How streetwear ripped up the red carpet rulebook
From Central Cee’s dressed-down Fashion Awards fit to Kendrick’s Martine Rose moment at the Grammys, streetwear is the real winner this awards season
image Johnny Nunez / Getty Images for The Recording Academy
words Sophie Lou Wilson
Some red carpet moments immediately assert their place in fashion history – Lady Gaga’s meat dress, Billy Porter’s tuxedo gown, or Rihanna’s 25-kilo Guo Pei Met Gala look, to name a few. What these all have in common is a sense of drama and shock, of loudly disrupting the status quo. But what about the quietly subversive fashion moments which are changing the game, even without us quite fully noticing?
When Kendrick Lamar stepped out at the Grammys in a Martine Rose AW23 look to collect his award for Best Rap Album, he became the latest in a long line of artists to disregard the rules of awards season dressing in favour of something edgier, more modern and, well, comfier. In doing so, he elevated the retro-style blue track jacket, nondescript pinstriped shirt and casual business trousers to award winning style status. The dadcore ‘fit was complete with Kendrick’s own LA Dodgers baseball cap and the iconic purple-blue gradient Martine Rose x Nike Shox MR4 trainers. In hyping his fave London brand, the rapper created the most relevant fashion moment of awards season so far.
The rise of streetwear on the red carpet suggests that celebs are increasingly showing up in what they actually want to wear rather than feeling pressured to adhere to traditional dress codes. After all, sports jackets and tracksuits are closer to what we see most stars wear in paparazzi pics. Not feeling the need to dress up in conventional formalwear also suggests a slight indifference to the awards themselves. Indeed, rap and hip hop artists have often criticised the Grammys for being unrepresentative and irrelevant. In the past, Kendrick has swerved the event and refused to perform while several artists including Frank Ocean, Nicki Minaj and The Weeknd have publicly spoken out against the institution and its nomination process. Deciding to turn up in something comfy rather than a dressy suit feels like a similar act of defiance.
It would be wrong to talk about streetwear on the red carpet without acknowledging the hip hop artists who paved the way. The current rise of relaxed ‘fits calls back to the ‘90s and ‘00s when artists like P. Diddy, Outkast and Missy Elliott would often eschew formalwear and opt instead for baggy matching tracksuits, trainers and baseball caps. P. Diddy helped establish the Y2K hip hop aesthetic and stayed true to it on the red carpet too. The rapper rocked up to the ‘Red Dragon’ premiere in 2002 wearing a velour tracksuit by his own streetwear brand, Sean John. As for womenswear, Missy Elliott was the blueprint for red carpet trackies, once wearing a now iconic pink Adidas set to the 2003 Grammys to collect her award for Best Female Rap Solo Performance.

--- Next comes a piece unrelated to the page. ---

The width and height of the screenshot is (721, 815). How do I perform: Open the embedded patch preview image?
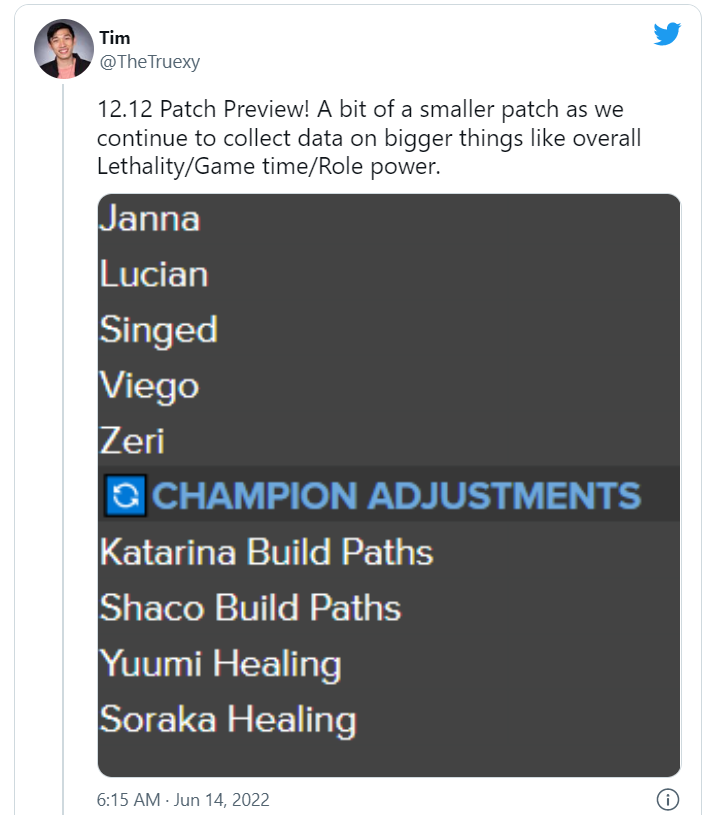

But the look can be polarising, even today. When Central Cee wore a tracksuit he copped at Decathlon (albeit with a Dior beltbag) to the Fashion Awards back in December, people were perplexed. The rapper said he could see someone pointing at him and telling security to “get him off” the red carpet. Defending his look as a form of authentic expression, he took to TikTok to say, “Everyone in the premises was paid by a big brand to wear their outfit. I dress like this 365 days a year. I’m not changing it for one day. You lot go to these events in fancy dress dressed as other people. I went there as me.”
While some celebs cultivate their awards show looks to create the perfect over-the-top viral fashion moment, the streetwear takeover feels more low-key. It’s the opposite of camp extravagance, making it more accessible and, let’s be honest, cooler than going all out. As the Oscars approach, will we see the new Stussy x Nike collab make its first celeb outing? Or perhaps Stone Island’s SS23 beige workwear will take to the stage? The Academy Awards tend to veer in a more conservative fashion direction than, say, the Grammys, but perhaps one day soon that will change. Because we deserve an Oscar winner who loves cosy trackies as much as we do.